3. Results and Discussions

This study was initiated to understand the diversity of functions in proteins with multiple-fused domains and to characterize the hypothetical proteins containing multiple-fused domains from human genome.

The approach involved characterizing hypothetical protein sequences (15480) based on identification of domains using the CDD database. This provided 1777 sequences with domains, of which 984 were single domains and 793 with multidomain sequences. Of these 793 sequences, 433 were multidomain-fused proteins. Frequencies of the 433 fused domain proteins were fed as an input for clustering using Cytoscape, which yielded a total of 17 clusters, as depicted in Figure 1. Four clusters amongst these 17 had ubiquitin fused-domain-containing sequences, which play an important role in a variety of neuropathological conditions including Parkinson’s disease, Pick’s disease, and Alzheimer’s disease as indicated in Table 1. Ubiquitin domain consists of 76 amino acids and has been found in all eukaryotic cells. Apart from its use in protein degradation, ubiquitins are also involved in Parkinson’s disease.
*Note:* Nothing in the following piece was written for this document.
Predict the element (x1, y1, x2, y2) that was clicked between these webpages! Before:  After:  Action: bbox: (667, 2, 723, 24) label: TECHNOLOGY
Parkinson’s disease-related genes such as PARK2 and PINK1 has ubiquitin domains associated with them. Mutations in these sequences have prominently been associated with the onset of Parkinson’s disease. As a case study, sequences in Parkinson’s disease were used as basis to characterize the hypothetical proteins from the above-mentioned four clusters. From Table 2, it is clear that ubiquitin/ubiquitin-like domains play a dominant role in the onset of Parkinson’s disease. Hence, fused ubiquitin domain sequences from clusters 1, 2, 5, and 8 were consid-ered for a detailed investigation to ascertain their roles as well. Similarity searches revealed 18 hypothetical proteins, homologous with the sequences implicated in Parkinson’s disease, as shown in Table 3. Sequences in each of these clusters were then multiply aligned with the parkinsonian targets UB, UBA1, PARK2 & PINK1, to ascertain the presence of key patterns/signatures amongst them. As illustrated in Figures 4, 7, 9, and 11, conservation of residues amongst hypothetical proteins and Parkinson’s sequences is highlighted.

4. Conclusions

We herewith conclude that the presence of fused domain as a signal in ubiquitin-containing proteins from parkinsonian targets is used as a probe to identify and characterize the functions of 18 hypothetical sequences, which could be used as lead drug targets for designing drugs in Parkinson’s disease from human genome.

Acknowledgments

The authors gratefully acknowledge the benevolent support of the SRM University, Kattankulathur, Tamilnadu and the Sri Krishnadevaraya Educational Trust, Bangalore towards this project.